Most memorable advice ever received:
"In the end, any advice provided on the apportionment of input tax credits in a financial services context is more an art than a science."  (Arthur Andersen 2000)
Farewell tax advice:
Key to interpreting the Cake Act:  do they deserve to provide cakes?’  Answer that, remember why your mother sent you to law school, and the words of the Act will get you there somehow.
Key to interpreting the ITAA:  ‘if you had to explain your proposed answer to someone you just met in the pub, could you get them to understand enough to agree with you in less than ten minutes?’  Buying beers allowed.
Key to interpreting the GST Act:  Draw the issue step-by-step on a whiteboard.  Then see above.  Then express the results in a table.
What was I good for? (from my Little Illiad (WIP) - in Odysseus’ annoyed voice):
I said to him
(we were in sight
    of the camp fires
              by this stage):

My reputation for subtlety
(some express it less subtly)
Has always been useful to me
        if for nothing else than
        any old rubbish I speak
Tends to be cogitated upon
For an inordinate time
Just in case
Some stray brilliancy
Is to be found lurking in the foliage
Some parting Wisdom (from my Selah in the 'Qohelet' book - based on Ecclesiastes Ch2):
what is left to a man          
        but to eat and drink
and labour at a trade he enjoys:
that is all in the gift of high officials   
                                  and the gods of luck
                                                         so I say:
who has eaten and drunk better than I?      
                been luckier in his life’s craft
                               amassed such wisdom
with which to appreciate the triumphs
                             and joys of a lifetime?
yet surely sinners and fools also toil         
            to amass piles of good things
over which they too revel and gloat
                 is not their savour of it        
                                     so pungent
its reek carries on an ill wind      
                                  to me?
that is a joy in itself
Notable comment on past work "Farewell" cards 
(yes, I do keep them):
"... you turned out not to be a complete bastard." Peter Chiswell (CBA 2003)
Honourable Mentions:
"You truly are the GST God!!" Consultant (KPMG 2019)

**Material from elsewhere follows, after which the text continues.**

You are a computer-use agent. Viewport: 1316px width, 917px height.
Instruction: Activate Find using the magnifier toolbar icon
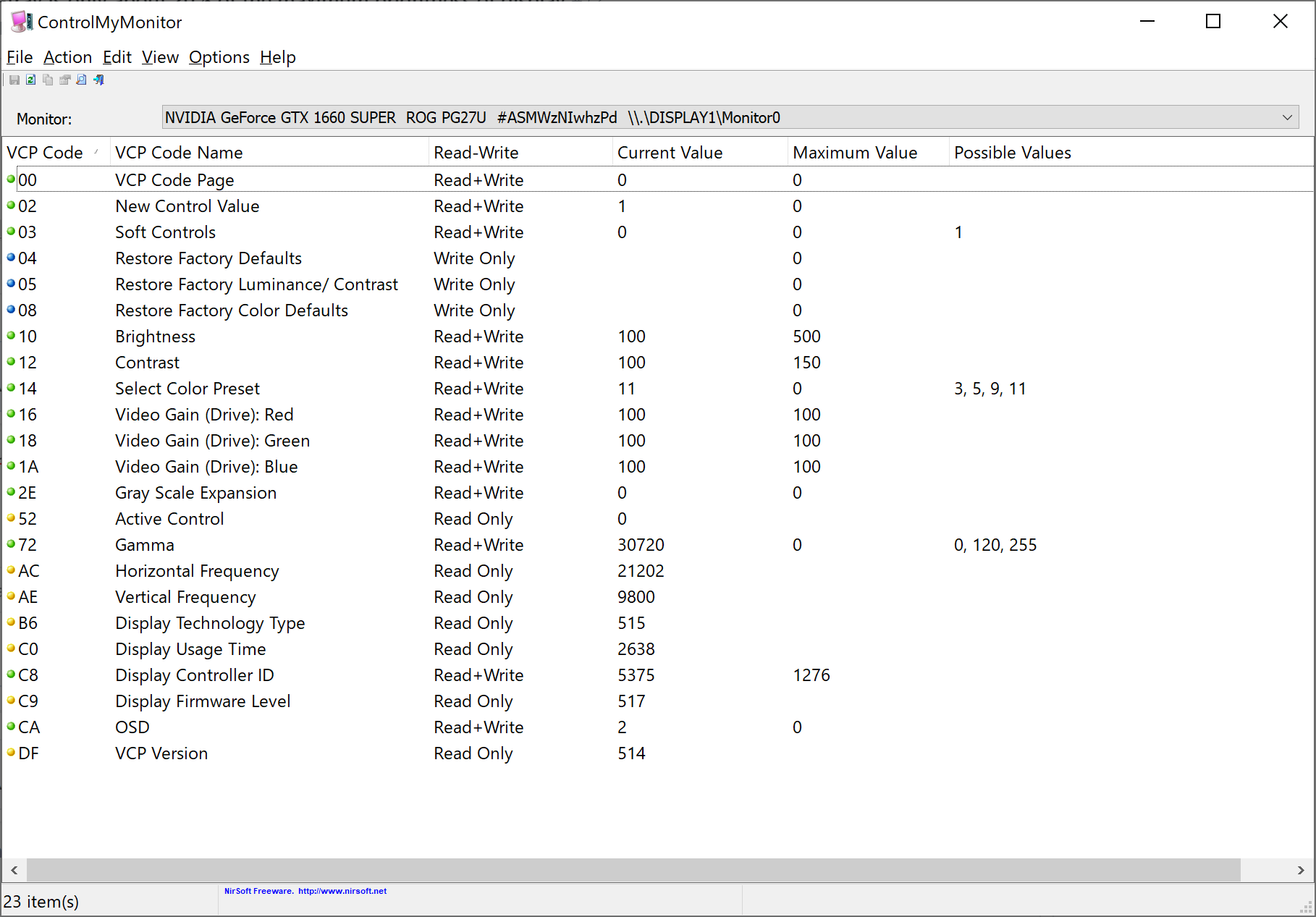(81, 80)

"The ATO is not such a bad place ..." Chris Millet (CBA 2003)
Final Word? (From James Joyce’s 'Finnegans Wake'):
… Life, it is true, will be a blank without you because avicuum’s not there at all, to nomore cares from nomad knows, ere Molochy wars bring the devil era, a slip of the time between a date and a ghostmark, rived by darby’s chilldays embers, spatched fun Juhn that dandyforth, from the night we are and feel and fade with to the yesterselves we tread to turnupon.
But boy, you did your strong nine furlong mile in slick and slapstick record time and a farfetched deed it was in troth, champion docile, with your high bouncing gait of going and your feat of passage will be contested with you and through you, for centuries to come.